When in your motion you are hot and dry--
As make your bouts more violent to that end--
And that he calls for drink, I'll have prepared him
A chalice for the nonce, whereon but sipping,
If he by chance escape your venom'd stuck, 160
Our purpose may hold there.
{Enter QUEEN GERTRUDE.}
How now, sweet queen!
QUEEN GERTRUDE: One woe doth tread upon another's heel,
So fast they follow; your sister's drown'd, Laertes.

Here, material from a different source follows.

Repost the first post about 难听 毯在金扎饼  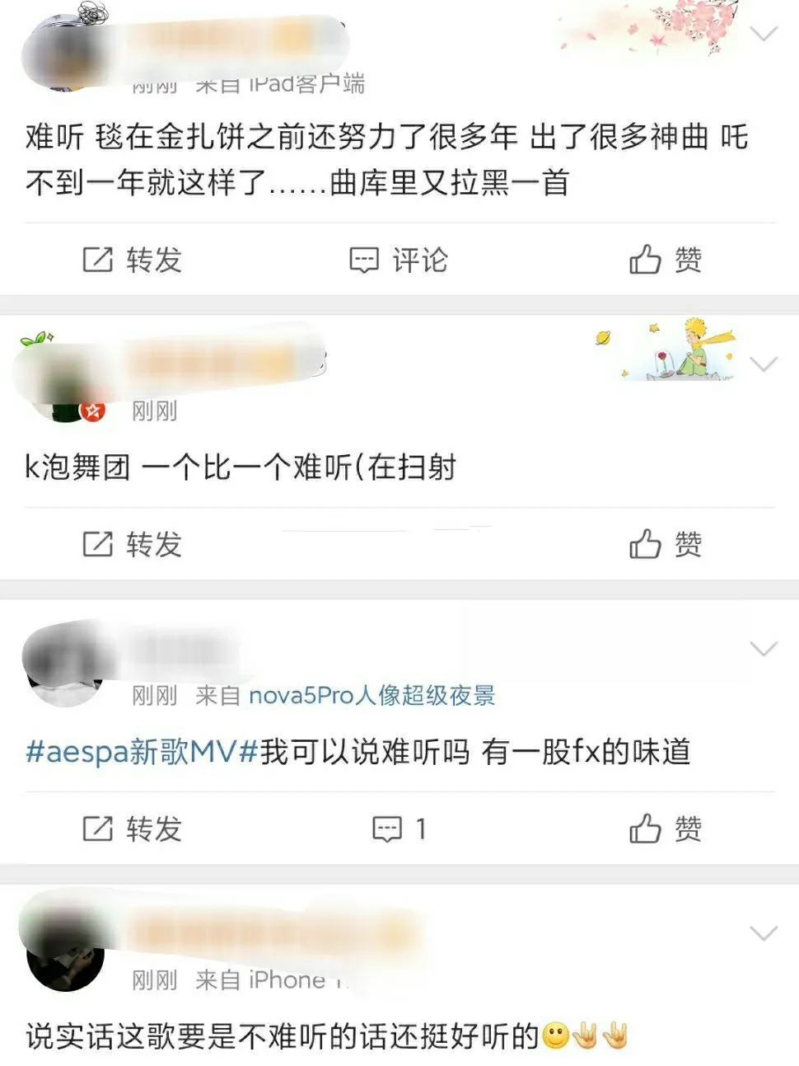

LAERTES: Drown'd! O, where?
QUEEN GERTRUDE: There is a willow grows aslant a brook,
That shows his hoar leaves in the glassy stream;
There with fantastic garlands did she come
Of crow-flowers, nettles, daisies, and long purples
That liberal shepherds give a grosser name,
But our cold maids do dead men's fingers call them: 170
There, on the pendent boughs her coronet weeds
Clambering to hang, an envious sliver broke;
When down her weedy trophies and herself
Fell in the weeping brook. Her clothes spread wide;
And, mermaid-like, awhile they bore her up:
Which time she chanted snatches of old tunes;
As one incapable of her own distress,
Or like a creature native and indued
Unto that element: but long it could not be
Till that her garments, heavy with their drink, 180
Pull'd the poor wretch from her melodious lay
To muddy death.
LAERTES: Alas, then, she is drown'd?
QUEEN GERTRUDE: Drown'd, drown'd.
LAERTES: Too much of water hast thou, poor Ophelia,
And therefore I forbid my tears: but yet
It is our trick; nature her custom holds,
Let shame say what it will: when these are gone,
The woman will be out. Adieu, my lord:
I have a speech of fire, that fain would blaze,
But that this folly douts it.
[Exit.]
KING CLAUDIUS: Let's follow, Gertrude: 190
How much I had to do to calm his rage!
Now fear I this will give it start again;
Therefore let's follow.
[Exeunt.]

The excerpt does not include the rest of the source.